第10話 0の7
「じゃあ自己紹介ってか名前は知ってるからどういうの得意とか言ってくれるかな?」
少年の方にそうやって言われて、俺たちは改めて座り直した。
「えっと、百野賢斗です。普段は後ろで作戦作ったり、暗号解読したりしてます。等級は3等です。一応前に出れるようにここに派遣されました。まだ動きとかは無茶苦茶なところがあると思いますがよろしくお願いします。」
「じゃあ次は私か。潜百花です。前線で働いています。得意武器は拳銃で、等級は2等です。百野くんとは一応許嫁って関係です。よろしくお願いします。」
俺と潜さんが自己紹介をすると、2人はパチパチと手を叩いて、そしてはっと何かに気づいたように目を見開いた。
「そういえば俺たちも自己紹介してなかったな。」
「ほんとだ!じゃあ私からいくね。私の名前は龍刃三葉。龍刃家の跡取りってことになってます。一人っ子なので。得意武器は刀。本当は代々受け継がれている刀を使えるんだけど、私はまだ継承権しか得ていなくて、それに見合った実力もないので、普通の刀を使ってます。等級は準1等です。」
「最後は俺、針生穿だ。

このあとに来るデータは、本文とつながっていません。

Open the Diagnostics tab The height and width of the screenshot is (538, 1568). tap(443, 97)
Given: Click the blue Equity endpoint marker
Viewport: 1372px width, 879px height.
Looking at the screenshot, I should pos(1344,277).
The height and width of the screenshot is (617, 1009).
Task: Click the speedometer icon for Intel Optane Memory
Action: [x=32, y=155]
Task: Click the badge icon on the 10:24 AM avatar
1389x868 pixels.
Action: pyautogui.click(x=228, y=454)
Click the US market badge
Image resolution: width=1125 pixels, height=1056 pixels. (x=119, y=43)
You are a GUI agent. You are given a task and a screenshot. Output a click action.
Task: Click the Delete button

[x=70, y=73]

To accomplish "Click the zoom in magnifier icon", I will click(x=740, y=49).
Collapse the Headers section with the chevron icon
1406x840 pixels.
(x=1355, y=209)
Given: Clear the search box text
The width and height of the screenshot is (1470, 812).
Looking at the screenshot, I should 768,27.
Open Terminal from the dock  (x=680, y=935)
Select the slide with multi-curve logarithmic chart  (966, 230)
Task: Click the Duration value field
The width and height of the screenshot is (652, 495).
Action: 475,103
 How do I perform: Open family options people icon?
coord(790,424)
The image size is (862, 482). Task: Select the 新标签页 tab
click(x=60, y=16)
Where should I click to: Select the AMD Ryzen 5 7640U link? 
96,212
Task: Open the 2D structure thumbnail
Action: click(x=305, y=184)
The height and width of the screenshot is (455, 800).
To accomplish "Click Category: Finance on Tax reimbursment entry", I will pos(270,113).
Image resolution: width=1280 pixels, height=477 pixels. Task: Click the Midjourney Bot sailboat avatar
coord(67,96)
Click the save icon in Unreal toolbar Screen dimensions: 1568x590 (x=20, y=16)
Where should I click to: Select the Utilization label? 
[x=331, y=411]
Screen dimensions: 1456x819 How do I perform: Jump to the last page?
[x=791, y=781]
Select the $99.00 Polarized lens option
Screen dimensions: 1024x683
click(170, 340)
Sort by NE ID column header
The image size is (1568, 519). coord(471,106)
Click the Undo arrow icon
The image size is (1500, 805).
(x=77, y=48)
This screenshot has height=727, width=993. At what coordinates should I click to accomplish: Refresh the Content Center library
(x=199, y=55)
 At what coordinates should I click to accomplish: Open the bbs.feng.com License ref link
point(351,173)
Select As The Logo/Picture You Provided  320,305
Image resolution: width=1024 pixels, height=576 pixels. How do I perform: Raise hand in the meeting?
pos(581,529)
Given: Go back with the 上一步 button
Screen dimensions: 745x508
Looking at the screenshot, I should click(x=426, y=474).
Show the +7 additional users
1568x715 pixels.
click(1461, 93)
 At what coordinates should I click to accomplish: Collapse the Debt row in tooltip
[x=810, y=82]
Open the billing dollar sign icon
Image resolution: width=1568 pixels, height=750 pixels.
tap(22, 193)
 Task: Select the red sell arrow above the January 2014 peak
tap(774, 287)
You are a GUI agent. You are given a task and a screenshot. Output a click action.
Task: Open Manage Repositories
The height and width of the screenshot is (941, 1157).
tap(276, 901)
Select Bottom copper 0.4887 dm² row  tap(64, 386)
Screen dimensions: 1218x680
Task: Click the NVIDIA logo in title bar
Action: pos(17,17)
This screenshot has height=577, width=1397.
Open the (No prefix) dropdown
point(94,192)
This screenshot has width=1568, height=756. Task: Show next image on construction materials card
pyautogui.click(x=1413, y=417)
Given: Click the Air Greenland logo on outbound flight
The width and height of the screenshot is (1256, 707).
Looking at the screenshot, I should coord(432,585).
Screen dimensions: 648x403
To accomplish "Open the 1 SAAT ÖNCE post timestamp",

このチームのリーダーってことになってる。得意武器は針。って言っても霧釘みたいなやつだ。等級は三葉と同じで準1等。そして俺たちも許嫁ってことになってる。よろしくな。」
2人の挨拶も無事に終わって、俺たちの歓迎会が始まった。
『かんぱーい!』
コーラが入ったグラスで乾杯して、飲み干す。家を出る前から何も飲んでなかったから「くはぁ〜」と声が出た。
「2人とも何か質問ない?」
龍刃さんがそうやって訊いてくる。潜さんと目を合わせると、「どうぞ」と言ってきた。
「じゃあ僕から。」
「いつも一人称違うでしょ?」
本当に初対面か分からないようなことを言ってくる。
「俺から。ここってどんな任務が多めのところ?」
「ここはね…まぁ…まとめたらあれね。育成を抜けて本部の人間になってからは単独任務だったりそういうのが任される人たちの班だから、それなりの任務が多めかな?」
そのそれなりのベクトルを知りたいが、それを知ってしまったら怖いのでやめておく。
「じゃあ次は私から。最終的には何等になったらこの班を出るの?」
「何等とかはないよ。少なくとも1等までは上げないといけないけど、高校卒業と同時に入社だからそれまではこの班って感じ。」
「0の7って昔からそんな感じよな?」
「そうね。少なくとも私が入ってからはそんな感じだから10年とかそれくらいはそんな感じ。」
つまりはエリート組みたいなもののようだ。出世が約束されているコース。俺がなんでここに呼ばれたのか全く分からない。だけどとりあえず場違いなことだけは分かる。